A few short weeks ago, she couldn't have envisioned any of this. In a sense, she was proud. A different kind of proud. Her career as a reporter was young, but she had already covered a few important events and individuals.
The assignment to do a story on local millionaire and philanthropist Reginald Cuomo probably wouldn't win her any awards, but it came with the perk of rubbing elbows with the highest society in town.
The chance to network with these people who could aid her in the future was too great to pass up. Now, Reginald was dead. And Savannah's only thoughts about her future were how many days she had left.
Her investigative mind ran over the events so many times, but she still couldn't make any sense of it. She had been shadowing the socialite for a few days when he invited her to tag along on an intimate dinner outing at sea with some of his close friends.
Savannah would usually rebuff such a request, but it was a relatively well-known secret around town that Mr. Cuomo did not have interest in her kind, and the trip could provide a unique perspective of the man.
Plus, it was a free meal on a luxury sailboat.
The evening had been pleasant, she was a fly on the wall at a hearty dinner among friends. Nothing appeared amiss to Savannah. She had excused herself to use the restroom. Other than spending a few extra moments marveling at how the yacht's bathroom was furnished nicer than her own apartment's, she hadn't been gone for long.
She thought the scene she returned to was some sort of cruel joke. Actually, she still wasn't wholly convinced otherwise. But if it was a joke, it had definitely grown into an extensively elaborate and depraved one.
Savannah found the other five people on the boat slumped over in their chairs at the dinner table. Still warm, but lifeless. Death had taken them without leaving the slightest of clues.

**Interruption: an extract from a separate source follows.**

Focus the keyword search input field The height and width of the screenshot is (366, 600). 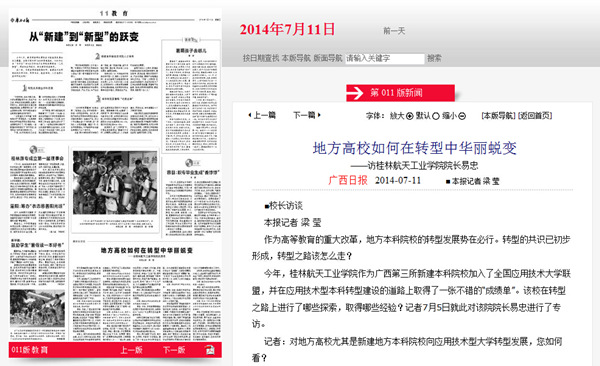coord(385,59)
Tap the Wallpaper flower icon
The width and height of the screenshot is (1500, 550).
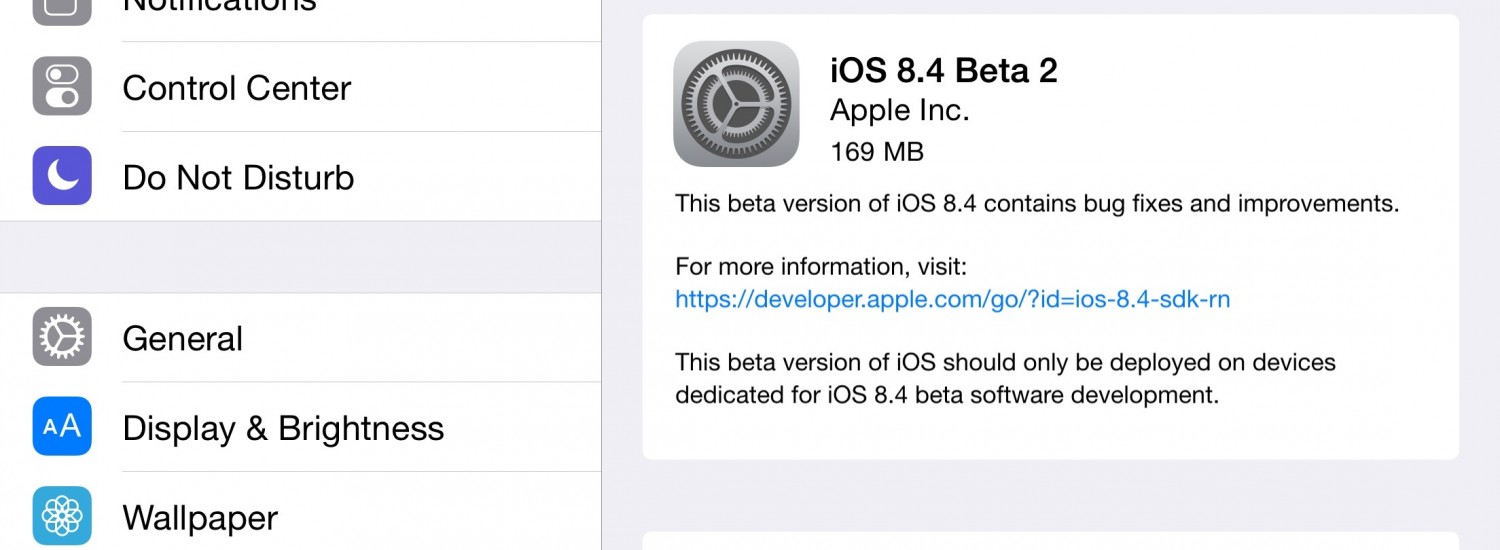click(62, 516)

As distressing as stumbling across five dead bodies was, Savannah kept her wits about her. She tried to contact someone for help. She then discovered something much more frightening: none of the boat's electrical systems were functioning. Even the backups powered by batteries and gas were non-functional.
None of the equipment showed any signs of tampering or damage.
She kept the bodies onboard for two days, but their decomposition made burials at sea a necessity. Try as she might, Savannah couldn't get anything on the boat working. She resorted at last to using the wind, but she had no idea where it carried her each day.
The provisions onboard were for six people, and she rationed as much as she could. But the supplies were nearly exhausted. She remained clueless about how she ended up in this situation, even after examining every nook and cranny of the vessel.
All day, she kept an eye out for any sign of land, another boat, an airplane, anything. Even if she spotted something, she had no idea how she would get to it or raise its attention. But she had made it this far.
Savannah sailed on.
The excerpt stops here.